From burp to blow-out
Three years ago, with surpluses as far as the eye could see, the Treasury suggested to incoming ministers that perhaps it was time for a tax cut.
Finance Minister Michael Cullen, then a firm tax cut denier, publicly derided his officials for what he called their “ideological burp.”
Three years on we have, in the pre-election economic and fiscal update (PRefu) deficits stretching out for nearly a decade.
The causes of this are numerous: the one which makes the headlines is the world economic crisis, with banks failing in the US and - although this has had less coverage in New Zealand - in Europe. Even the stolid Dutch have had to bail out a couple of their banks.
New Zealand’s economy was already slowing before the financial crisis hit. It was mostly a consumer-led slowdown, after the interest rate bill for the borrowing surge we’ve had over the past five years began to bite.
At the same time, of course, New Zealand households were hit by food and petrol price hikes. It has been something of a perfect storm.
The slowdown has yet to show up in tax revenues but will do so from next year: in fact the Treasury is picking a slight increase in tax take from its Budget forecasts, up from $56.673 billion to $56.747 billion.
It takes a dive of $465 million next year though: a further $813 million slump for the year to June 2010 and an even further drop of just over $1 billion the year after that.
The business tax take is already slowing: a drop of 3% in tax gathered form corporates is forecast for the current year.
On the other hand, there is a lagging economic indicator which provides at least a brief fillip for the Crown accounts.
Wage and salary increases are undergoing something of a surge: up 5.8% for the year to September. The extra PAYE tax is flowing into the government’s coffers.
Unemployment though is set to rise.
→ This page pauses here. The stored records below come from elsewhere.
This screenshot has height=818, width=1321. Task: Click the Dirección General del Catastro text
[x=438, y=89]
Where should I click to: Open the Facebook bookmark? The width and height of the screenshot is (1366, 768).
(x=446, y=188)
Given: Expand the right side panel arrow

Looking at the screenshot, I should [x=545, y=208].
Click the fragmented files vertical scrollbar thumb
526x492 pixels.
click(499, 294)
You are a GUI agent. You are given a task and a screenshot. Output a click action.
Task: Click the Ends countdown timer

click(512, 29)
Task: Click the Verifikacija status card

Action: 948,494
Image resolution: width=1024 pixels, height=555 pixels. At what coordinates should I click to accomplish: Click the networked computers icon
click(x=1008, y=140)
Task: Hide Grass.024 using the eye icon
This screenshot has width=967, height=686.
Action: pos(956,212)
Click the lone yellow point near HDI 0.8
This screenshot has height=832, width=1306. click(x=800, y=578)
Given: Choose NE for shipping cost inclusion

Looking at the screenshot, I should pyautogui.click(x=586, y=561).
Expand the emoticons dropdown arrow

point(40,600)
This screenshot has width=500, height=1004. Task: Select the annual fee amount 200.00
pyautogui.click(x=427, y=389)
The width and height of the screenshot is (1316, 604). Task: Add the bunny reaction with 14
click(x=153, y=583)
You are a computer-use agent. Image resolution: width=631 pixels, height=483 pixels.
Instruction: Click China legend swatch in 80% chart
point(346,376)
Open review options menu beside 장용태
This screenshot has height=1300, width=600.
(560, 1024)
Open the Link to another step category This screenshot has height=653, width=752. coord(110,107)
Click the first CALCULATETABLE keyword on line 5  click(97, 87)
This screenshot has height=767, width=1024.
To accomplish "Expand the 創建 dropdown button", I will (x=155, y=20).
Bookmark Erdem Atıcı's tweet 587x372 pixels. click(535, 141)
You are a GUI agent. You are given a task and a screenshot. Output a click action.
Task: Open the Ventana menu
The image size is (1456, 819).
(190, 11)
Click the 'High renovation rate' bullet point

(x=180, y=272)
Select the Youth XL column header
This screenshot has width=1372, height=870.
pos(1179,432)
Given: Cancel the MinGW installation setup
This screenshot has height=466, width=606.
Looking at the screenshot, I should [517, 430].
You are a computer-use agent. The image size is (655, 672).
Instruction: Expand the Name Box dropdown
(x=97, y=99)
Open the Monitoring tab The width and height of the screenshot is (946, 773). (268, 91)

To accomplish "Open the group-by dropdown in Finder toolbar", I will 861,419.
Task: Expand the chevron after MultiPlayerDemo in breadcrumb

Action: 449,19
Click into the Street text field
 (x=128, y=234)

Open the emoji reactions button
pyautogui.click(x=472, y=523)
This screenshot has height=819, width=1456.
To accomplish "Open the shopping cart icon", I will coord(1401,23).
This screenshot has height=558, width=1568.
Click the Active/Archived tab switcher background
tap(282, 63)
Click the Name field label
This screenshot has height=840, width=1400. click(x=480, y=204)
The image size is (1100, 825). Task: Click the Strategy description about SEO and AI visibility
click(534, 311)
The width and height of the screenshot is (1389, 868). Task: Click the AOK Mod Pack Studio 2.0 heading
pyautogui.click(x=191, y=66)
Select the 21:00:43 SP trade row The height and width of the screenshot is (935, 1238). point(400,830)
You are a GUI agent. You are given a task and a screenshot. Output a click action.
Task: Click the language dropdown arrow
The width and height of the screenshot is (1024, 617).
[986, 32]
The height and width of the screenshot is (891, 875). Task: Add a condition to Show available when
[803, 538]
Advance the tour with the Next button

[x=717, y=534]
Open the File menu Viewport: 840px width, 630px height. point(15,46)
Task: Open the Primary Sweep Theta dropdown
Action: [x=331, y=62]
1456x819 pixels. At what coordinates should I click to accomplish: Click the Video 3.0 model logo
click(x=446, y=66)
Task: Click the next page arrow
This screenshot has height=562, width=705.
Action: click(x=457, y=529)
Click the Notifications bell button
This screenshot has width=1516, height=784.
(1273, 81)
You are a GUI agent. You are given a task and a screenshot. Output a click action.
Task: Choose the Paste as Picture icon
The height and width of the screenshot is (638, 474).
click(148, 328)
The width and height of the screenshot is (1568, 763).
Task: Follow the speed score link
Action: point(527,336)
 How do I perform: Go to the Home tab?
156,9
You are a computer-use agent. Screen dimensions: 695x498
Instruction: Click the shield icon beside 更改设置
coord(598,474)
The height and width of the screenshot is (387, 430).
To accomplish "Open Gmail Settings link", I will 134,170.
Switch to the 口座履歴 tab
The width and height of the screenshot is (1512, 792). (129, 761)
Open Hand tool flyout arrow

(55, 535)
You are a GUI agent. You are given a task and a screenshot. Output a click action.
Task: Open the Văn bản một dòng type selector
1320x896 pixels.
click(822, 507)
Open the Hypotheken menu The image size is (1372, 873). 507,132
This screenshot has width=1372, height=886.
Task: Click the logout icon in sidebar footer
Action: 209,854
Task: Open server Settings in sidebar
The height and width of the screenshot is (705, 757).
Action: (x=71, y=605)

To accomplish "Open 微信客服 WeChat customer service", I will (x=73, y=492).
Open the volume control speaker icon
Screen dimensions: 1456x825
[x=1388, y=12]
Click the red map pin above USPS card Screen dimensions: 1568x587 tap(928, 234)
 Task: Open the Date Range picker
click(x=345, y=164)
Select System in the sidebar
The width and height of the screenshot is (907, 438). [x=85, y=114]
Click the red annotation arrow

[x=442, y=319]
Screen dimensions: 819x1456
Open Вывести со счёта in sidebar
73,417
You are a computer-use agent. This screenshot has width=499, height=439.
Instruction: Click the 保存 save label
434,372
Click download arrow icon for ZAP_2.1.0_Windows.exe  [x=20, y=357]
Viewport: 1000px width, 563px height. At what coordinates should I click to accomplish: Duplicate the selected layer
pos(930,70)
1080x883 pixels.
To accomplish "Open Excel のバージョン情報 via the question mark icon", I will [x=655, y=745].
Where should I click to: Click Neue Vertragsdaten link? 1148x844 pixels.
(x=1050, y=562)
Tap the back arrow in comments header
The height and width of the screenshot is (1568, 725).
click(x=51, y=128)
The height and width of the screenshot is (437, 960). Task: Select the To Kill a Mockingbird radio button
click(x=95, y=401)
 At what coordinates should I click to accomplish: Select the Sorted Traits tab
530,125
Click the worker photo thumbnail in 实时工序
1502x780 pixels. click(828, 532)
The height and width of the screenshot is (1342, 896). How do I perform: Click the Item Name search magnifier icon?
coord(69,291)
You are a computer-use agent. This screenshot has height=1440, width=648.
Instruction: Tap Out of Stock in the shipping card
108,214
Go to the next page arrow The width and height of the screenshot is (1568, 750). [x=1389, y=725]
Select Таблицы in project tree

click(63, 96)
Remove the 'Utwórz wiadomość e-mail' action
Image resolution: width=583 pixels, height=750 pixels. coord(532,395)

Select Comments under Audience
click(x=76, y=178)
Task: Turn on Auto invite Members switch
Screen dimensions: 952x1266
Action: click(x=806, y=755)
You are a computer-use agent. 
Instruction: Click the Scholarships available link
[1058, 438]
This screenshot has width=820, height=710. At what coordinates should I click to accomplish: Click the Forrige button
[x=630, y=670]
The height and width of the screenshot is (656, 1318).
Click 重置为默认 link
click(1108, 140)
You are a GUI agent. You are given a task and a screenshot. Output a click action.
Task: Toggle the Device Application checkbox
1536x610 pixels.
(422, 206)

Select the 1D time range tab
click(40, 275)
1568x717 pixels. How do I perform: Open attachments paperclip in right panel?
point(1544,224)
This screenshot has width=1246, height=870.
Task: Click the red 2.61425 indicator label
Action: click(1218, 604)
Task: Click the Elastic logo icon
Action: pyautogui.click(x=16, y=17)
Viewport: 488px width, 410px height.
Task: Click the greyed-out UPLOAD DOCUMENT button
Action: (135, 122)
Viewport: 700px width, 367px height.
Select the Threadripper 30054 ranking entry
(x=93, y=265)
This highlights something of an oddity in the 2008 Budget (one which the National Business Review reported on at the time.
The Budget tables had the number of beneficiaries actually dropping, and thus lower payouts in benefits.
The assumption seems to have been that Working for Families would get more people off benefits, but, as we noted at the time “you will not find an economist in the country who believes the government will not be paying more unemployed benefits over the next couple of years.”
So the yesterday’s release has an average of $500 million extra a year going out in benefits over the next four years.